Victims of identity theft
currently spend an average of 600 hours clearing their names, up from 175 hours
in 2000, according to a new study of identity theft co-released today by CoPIRG
and the Identity Theft Resource Center. The study comes as Congress is finalizing
industry-backed efforts to roll back state authority to fight identity theft.
The report, “Identity Theft 2003: The Aftermath,” is a detailed survey
of 173 identity theft victims conducted by the San Diego-based Identity Theft
Resource Center.
"Identity theft victims
are spending more time and money than ever clearing their names due to sloppy
bank and credit bureau practices, so why is Congress supporting bank demands
to weaken state authority to protect victims?” said Ben Davis, municipal
advocate for CoPIRG.
The report updates findings
of a similar survey, “Nowhere To Turn,” conducted by CoPIRG and the
Privacy Rights Clearinghouse in 2000. Among its highlights:
• Victims now spend an average
of 600 hours recovering from this crime, often over a period of years. Three
years ago “Nowhere To Turn” found that the average was 175-200 hours
of time, an increase of more than 300 percent.
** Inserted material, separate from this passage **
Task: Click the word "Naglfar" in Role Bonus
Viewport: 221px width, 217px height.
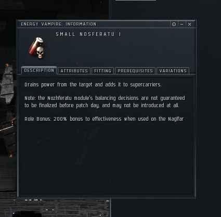Action: pyautogui.click(x=176, y=119)
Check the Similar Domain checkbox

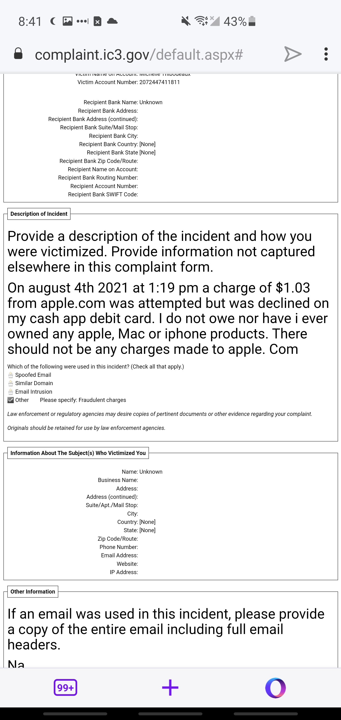(x=11, y=383)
• While victims are finding
out about the crime more quickly, it is taking far longer than ever before to
clear their records and recover from the situation.
• Today victims spend an
average of $1,400 in out-of-pocket expenses, an increase of 85 percent from $808 in
2000.
• Approximately 85 percent of victims
found out about the crime due to an adverse situation - denied credit or employment,
notification by police or collection agencies, receipt of credit cards or bills
never ordered, etc.
CoPIRG is calling for a
partnership between states and Congress to fight identity theft and credit report
inaccuracies. They're urging Congress to establish a new federal floor of identity
theft protections, while allowing states to enact stronger laws. The report
comes as Congress is considering amendments to the Fair Credit Reporting Act
(FCRA) to permanently extend temporary 1996 limits on state authority to enact
certain credit and privacy laws. Under legislation already enacted by the House
of Representatives, HR 2622, the current limits on state authority would also
be expanded to preempt, or override, stronger state identity theft laws. This
week, the U.S. Senate Banking Committee passed a similar bill.